Stock markets skydive as Trump takes the lead

 
Stock markets skydive as Trump takes the lead
As coming president Donald Trump takes the lead in several polls after leaked WikiLeaks Emails and continued FBI investigation of rival Hillary Clinton, stock markets - or the very rich - are getting very worried.

Asian shares tumbled to seven-week lows and the dollar was on the defensive on Wednesday as investors were rattled by signs the U.S. presidential election race was tightening just days out to the Nov. 8 vote, reports Reuters.

Markets were beginning to rethink their long-held bets of a victory for Democratic candidate Hillary Clinton amid signs her Republican rival Donald Trump could be closing the gap, forcing money out of riskier assets and into safe-havens such as the Japanese yen and gold.
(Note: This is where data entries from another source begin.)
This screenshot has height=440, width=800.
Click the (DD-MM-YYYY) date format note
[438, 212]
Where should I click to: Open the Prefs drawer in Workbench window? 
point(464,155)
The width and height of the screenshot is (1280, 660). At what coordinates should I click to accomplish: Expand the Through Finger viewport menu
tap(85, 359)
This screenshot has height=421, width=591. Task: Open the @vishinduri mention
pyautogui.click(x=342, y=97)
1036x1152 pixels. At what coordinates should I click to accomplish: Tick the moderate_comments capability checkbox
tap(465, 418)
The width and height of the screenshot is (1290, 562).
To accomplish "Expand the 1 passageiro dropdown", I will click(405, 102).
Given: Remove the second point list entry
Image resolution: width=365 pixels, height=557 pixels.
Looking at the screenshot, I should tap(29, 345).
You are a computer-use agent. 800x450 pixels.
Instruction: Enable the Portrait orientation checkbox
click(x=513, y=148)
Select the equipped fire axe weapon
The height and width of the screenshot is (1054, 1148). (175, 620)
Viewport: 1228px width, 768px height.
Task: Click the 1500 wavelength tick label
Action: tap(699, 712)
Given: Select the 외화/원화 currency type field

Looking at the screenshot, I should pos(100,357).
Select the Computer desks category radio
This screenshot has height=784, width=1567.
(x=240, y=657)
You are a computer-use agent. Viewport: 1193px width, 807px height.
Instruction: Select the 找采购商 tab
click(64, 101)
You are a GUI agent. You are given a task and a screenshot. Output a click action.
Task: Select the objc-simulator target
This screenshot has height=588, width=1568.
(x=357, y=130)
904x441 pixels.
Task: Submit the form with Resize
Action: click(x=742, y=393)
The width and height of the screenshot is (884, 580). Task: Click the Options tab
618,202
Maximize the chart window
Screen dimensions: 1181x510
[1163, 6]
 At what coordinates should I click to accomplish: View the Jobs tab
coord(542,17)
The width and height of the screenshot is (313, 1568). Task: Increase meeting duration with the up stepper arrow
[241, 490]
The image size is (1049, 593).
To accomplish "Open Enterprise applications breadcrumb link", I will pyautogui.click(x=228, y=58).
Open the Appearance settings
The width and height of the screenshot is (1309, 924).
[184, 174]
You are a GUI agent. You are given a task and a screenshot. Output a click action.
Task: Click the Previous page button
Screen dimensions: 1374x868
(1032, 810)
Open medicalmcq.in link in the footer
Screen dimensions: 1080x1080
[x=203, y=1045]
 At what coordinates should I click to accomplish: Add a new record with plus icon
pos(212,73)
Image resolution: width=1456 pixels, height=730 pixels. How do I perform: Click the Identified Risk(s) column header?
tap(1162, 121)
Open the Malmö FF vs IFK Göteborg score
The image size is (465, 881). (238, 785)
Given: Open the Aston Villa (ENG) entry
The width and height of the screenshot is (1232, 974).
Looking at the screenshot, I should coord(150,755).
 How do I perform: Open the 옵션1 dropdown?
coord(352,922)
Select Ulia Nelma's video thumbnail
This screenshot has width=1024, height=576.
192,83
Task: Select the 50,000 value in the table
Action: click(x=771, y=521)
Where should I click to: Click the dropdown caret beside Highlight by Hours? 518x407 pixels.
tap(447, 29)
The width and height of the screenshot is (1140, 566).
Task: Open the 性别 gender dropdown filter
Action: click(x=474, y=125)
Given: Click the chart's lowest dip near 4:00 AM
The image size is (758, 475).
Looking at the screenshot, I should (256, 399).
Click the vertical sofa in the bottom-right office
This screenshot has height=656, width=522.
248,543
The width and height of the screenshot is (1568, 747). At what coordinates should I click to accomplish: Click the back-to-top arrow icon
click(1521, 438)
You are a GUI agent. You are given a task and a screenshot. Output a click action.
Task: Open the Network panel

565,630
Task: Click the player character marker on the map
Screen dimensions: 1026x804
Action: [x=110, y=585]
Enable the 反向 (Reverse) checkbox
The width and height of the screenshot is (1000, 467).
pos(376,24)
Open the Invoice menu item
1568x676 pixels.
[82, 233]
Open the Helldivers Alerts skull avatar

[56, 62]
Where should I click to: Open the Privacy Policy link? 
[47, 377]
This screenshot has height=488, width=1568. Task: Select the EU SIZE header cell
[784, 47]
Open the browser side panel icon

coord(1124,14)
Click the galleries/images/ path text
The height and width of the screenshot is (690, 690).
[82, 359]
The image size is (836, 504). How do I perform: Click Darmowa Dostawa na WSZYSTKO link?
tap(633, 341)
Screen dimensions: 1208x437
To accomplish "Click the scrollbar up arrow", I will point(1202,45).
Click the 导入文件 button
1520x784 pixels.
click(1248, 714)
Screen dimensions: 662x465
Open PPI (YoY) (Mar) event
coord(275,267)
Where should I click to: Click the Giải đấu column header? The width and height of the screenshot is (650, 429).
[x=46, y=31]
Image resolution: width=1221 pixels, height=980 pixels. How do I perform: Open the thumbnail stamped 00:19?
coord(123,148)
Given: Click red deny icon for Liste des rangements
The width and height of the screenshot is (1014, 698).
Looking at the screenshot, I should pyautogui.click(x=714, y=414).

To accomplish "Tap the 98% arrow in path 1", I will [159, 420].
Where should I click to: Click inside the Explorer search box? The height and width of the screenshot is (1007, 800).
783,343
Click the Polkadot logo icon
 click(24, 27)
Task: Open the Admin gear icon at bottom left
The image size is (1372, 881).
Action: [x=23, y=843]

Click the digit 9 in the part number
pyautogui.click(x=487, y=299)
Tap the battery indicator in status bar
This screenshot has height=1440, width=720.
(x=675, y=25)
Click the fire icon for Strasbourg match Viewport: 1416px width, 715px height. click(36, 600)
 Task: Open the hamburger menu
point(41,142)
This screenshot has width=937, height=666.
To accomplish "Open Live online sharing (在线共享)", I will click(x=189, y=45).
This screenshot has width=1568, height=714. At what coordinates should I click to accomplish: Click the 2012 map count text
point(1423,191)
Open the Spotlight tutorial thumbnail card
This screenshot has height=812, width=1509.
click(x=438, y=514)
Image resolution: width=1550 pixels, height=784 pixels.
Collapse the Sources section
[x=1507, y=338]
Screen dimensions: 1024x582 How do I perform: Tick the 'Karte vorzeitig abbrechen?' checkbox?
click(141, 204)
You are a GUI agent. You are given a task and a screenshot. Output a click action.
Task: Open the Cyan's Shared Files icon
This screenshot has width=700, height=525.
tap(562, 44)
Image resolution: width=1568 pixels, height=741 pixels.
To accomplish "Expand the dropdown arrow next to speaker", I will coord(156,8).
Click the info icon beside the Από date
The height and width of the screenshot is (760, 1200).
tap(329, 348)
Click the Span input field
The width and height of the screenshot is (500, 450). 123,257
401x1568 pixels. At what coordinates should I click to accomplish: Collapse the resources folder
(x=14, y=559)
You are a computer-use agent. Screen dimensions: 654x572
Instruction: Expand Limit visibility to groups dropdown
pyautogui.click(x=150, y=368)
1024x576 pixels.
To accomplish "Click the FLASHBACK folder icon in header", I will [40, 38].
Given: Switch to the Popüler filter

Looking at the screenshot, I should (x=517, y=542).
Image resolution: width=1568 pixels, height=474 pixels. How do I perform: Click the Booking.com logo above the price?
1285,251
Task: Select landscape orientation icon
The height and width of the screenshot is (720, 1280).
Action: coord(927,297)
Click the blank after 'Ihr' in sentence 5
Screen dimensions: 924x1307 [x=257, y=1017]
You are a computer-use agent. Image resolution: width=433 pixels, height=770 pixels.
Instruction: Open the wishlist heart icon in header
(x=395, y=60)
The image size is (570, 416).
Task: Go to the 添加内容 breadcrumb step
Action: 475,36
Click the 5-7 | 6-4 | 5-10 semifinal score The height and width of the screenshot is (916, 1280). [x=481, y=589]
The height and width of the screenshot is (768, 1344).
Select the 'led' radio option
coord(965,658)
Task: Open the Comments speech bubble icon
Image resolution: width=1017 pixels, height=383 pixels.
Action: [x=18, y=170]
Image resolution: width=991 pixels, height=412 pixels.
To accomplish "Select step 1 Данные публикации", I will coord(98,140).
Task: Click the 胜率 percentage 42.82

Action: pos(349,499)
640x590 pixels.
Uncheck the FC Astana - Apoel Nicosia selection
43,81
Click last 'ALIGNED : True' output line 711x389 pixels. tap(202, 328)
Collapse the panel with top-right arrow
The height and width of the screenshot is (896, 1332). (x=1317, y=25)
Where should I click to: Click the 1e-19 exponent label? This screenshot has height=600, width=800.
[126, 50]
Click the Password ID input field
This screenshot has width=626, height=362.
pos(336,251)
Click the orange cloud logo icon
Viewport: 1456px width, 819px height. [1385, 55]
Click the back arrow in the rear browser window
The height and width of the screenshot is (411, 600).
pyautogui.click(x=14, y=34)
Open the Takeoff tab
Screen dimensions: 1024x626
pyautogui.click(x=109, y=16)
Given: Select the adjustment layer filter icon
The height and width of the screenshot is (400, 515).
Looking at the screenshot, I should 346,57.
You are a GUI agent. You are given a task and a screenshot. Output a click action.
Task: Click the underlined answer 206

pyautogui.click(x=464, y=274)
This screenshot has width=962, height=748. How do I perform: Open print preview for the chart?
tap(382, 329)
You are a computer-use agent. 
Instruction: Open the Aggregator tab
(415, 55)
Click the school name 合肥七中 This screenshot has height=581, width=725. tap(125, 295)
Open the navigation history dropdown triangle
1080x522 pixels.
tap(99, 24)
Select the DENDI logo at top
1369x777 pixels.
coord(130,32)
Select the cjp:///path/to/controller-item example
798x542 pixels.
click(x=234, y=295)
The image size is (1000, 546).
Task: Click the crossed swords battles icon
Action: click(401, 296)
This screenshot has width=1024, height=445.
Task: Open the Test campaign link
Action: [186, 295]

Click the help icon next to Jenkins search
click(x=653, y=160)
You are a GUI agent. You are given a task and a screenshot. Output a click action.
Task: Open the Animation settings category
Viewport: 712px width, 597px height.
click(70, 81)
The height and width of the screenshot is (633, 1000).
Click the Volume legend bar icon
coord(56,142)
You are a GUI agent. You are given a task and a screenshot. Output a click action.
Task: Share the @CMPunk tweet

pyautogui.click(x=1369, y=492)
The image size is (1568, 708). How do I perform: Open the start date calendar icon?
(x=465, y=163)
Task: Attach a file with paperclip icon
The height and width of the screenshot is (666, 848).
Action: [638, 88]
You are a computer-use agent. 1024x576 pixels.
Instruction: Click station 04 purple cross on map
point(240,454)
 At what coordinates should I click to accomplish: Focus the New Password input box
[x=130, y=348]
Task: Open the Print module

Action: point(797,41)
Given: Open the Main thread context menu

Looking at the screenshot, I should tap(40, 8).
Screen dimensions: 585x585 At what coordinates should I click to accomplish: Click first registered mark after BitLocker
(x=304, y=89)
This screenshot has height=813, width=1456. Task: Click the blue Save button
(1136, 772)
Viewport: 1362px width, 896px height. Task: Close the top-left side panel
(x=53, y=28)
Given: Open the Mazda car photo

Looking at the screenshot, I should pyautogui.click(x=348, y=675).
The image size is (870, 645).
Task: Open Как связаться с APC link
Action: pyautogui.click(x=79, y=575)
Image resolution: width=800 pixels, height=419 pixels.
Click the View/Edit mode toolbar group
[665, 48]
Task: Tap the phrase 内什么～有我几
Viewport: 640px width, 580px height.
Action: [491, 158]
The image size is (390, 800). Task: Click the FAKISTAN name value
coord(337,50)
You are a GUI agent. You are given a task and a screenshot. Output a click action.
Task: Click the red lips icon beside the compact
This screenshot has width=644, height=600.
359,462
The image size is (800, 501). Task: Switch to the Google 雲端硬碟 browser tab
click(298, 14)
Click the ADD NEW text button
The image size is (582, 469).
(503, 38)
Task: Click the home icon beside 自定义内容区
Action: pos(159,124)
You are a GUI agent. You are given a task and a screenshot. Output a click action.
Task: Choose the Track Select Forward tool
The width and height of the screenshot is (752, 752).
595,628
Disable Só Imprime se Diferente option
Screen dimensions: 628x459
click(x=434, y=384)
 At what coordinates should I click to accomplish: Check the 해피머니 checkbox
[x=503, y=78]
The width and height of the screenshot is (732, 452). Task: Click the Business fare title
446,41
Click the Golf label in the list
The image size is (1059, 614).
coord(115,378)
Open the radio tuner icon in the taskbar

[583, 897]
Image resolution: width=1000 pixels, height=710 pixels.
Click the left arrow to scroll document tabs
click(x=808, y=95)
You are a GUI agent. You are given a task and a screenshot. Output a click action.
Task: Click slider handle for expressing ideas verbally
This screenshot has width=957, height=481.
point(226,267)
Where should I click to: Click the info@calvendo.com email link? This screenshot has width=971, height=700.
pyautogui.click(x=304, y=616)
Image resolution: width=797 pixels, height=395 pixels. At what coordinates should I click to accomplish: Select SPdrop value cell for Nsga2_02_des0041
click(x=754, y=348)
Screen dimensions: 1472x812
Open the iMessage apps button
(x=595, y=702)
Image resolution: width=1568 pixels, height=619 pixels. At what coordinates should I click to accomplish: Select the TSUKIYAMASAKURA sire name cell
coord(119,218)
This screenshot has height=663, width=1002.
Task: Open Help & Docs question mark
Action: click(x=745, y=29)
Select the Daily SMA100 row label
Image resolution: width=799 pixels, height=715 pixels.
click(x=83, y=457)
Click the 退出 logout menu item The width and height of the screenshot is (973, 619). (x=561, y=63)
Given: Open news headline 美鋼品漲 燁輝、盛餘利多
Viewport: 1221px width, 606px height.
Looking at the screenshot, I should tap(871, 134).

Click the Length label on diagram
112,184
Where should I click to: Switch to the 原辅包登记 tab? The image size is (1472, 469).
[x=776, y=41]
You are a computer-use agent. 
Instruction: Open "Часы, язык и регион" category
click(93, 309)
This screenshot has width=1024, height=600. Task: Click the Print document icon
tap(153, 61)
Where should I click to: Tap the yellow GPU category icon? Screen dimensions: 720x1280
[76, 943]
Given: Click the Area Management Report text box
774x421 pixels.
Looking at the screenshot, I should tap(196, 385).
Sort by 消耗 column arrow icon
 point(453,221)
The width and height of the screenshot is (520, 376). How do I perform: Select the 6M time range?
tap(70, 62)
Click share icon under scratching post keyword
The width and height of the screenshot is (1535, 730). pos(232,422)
Heavy selling also knocked the Mexican peso MXN=D2, seen as the most vulnerable to a Trump presidency due to his pledge to build a wall along the U.S. border with Mexico to prevent entry of illegal immigrants.

The peso, which posted its biggest fall in two months on Tuesday, extended losses to 19.308 to the dollar, its lowest level since early October.

Investor anxiety has deepened in recent session over a possible Trump victory given uncertainty on the Republican candidate's stance on several issues including foreign policy, trade relations and immigrants, while Clinton is viewed as a candidate of the status quo.

MSCI's broadest index of Asia-Pacific shares outside Japan .MIAPJ0000PUS dropped 1.2 percent to seven-week lows while Japan's Nikkei .N225 fell 1.5 percent. U.S. stock futures shed 0.4 percent in Asia, edging near four-month low touched on Tuesday.

"It's becoming all about the U.S. elections. Markets are trying to factor in the changing atmosphere," said Hirokazu Kabeya, chief global strategist at Daiwa Securities.

The tumultuous presidential race appeared to tighten after news that the Federal Bureau of Investigation was reviewing more emails as part of a probe into Clinton's use of a private email server.

While Clinton mysteriously held a five-percentage-point lead over Trump, according to a Reuters/Ipsos opinion poll released on Monday, some other polls showed her Republican rival ahead by 1-2 percentage points.